-- Start of TEXT PASSAGE --

The last time we did an interview you said you were done beefing with everyone and the same day you release your first diss to Saigon. What happened?
People change every day. People change every single day. Yeah, we did the interview and I really didn’t have any problems with anybody and I was just like,’ Fuck it, man. This guy Saigon wants to say my name in every World Star video, let me help him out. Let me give him some cause, some reason to.’ And I just went in. I shot a little jab. He shot one back. Then it was on.
After round one did you see this being a good battle?
Well, round one is the bait. That’s the bait. Round one always attacks a rapper’s ego and pride. At the end of the day everybody’s a rapper. If somebody substantial is calling you out, then as a man and as a rapper you should respond to it in some type of way and he did. He fell for the mousetrap.
“Pain in his Life” was your second diss to Saigon. How did that song come together?
That was something that I had wrote after I heard his response. It was time to kick it up a notch, take it up a notch from round one. Round two, “Pain in his Life,” was me taking it up another level.
What did you think of Saigon’s “Pushing Buddens”?
I posted something on Joe Budden TV about it. That was after about the third time I heard it. I thought, ‘Much better. Much, much better.’ I enjoyed it and I thought it was definitely worthy of a response. I was ready to go back in the studio.
Were there any lines in “Pushing Buddens” that made you laugh?
I think my favorite line out of that whole thing was the “Touch and Go” line. “Can you name five people that felt ‘Touch and Go’/Don’t worry, I’ll wait/Hell fuckin’ no.” I enjoyed that line. It got a laugh out of me.
No doubt. You talked about Saigon wanting to have an abortion and Saigon talked about your son being gay. Did you guys cross some lines there?

-- End of TEXT PASSAGE --

WORK REQUIRED:
Please answer these questions from the interview about the Saigon battle:
(a) What was the title of the second diss to Saigon?
(b) Where did the interviewee post something about "Pushing Buddens"?
(c) Which line in "Pushing Buddens" was the interviewee's favorite?

-- Start of PROVIDED RECORDS --

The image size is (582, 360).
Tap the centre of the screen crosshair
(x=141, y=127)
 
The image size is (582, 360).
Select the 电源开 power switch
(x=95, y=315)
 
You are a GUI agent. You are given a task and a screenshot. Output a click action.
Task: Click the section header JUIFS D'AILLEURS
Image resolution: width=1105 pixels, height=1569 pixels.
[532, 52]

-- End of PROVIDED RECORDS --
-- Start of PROVIDED RECORDS --

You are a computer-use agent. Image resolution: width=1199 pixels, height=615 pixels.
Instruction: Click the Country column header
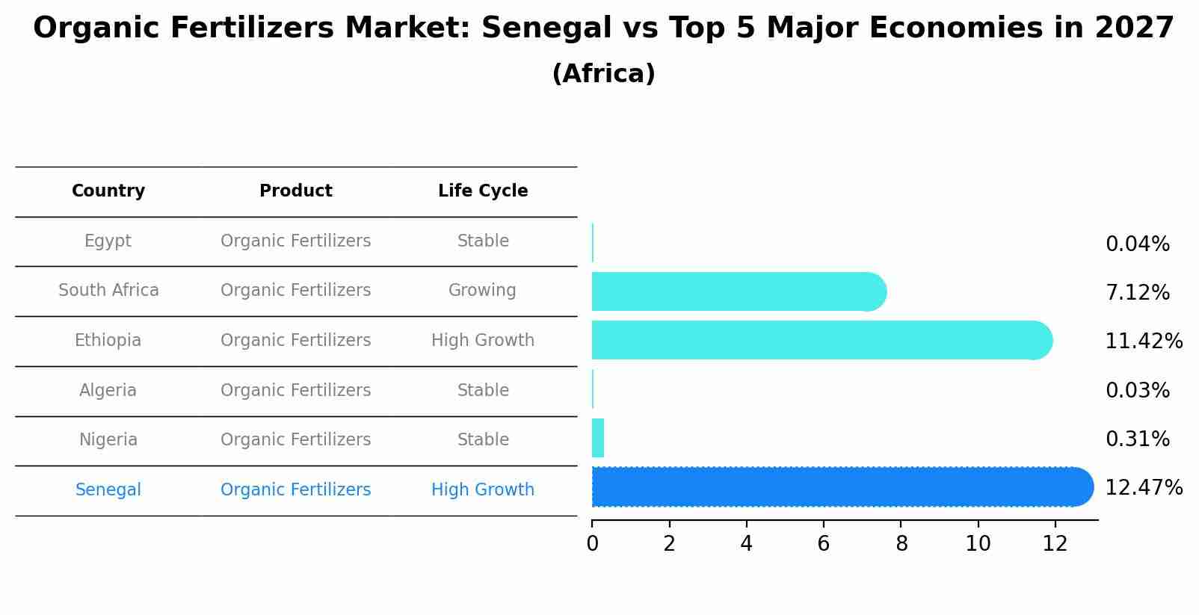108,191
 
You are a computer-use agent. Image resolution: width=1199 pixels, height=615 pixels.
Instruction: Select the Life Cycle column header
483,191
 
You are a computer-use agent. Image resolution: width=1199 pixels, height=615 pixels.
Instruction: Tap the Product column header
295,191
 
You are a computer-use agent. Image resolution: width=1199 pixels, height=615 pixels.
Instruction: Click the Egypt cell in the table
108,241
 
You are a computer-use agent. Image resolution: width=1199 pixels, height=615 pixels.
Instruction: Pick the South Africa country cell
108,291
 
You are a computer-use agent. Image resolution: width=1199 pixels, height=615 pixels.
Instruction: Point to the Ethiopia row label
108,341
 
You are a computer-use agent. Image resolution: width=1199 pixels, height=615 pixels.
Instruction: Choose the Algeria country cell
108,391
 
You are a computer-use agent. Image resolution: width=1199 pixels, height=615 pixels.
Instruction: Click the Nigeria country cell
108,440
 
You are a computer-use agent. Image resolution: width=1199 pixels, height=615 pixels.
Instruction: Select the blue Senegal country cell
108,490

-- End of PROVIDED RECORDS --

RESULT OF THIS EXERCISE:
(a) "Pain in his Life"
(b) On Joe Budden TV
(c) The "Touch and Go" line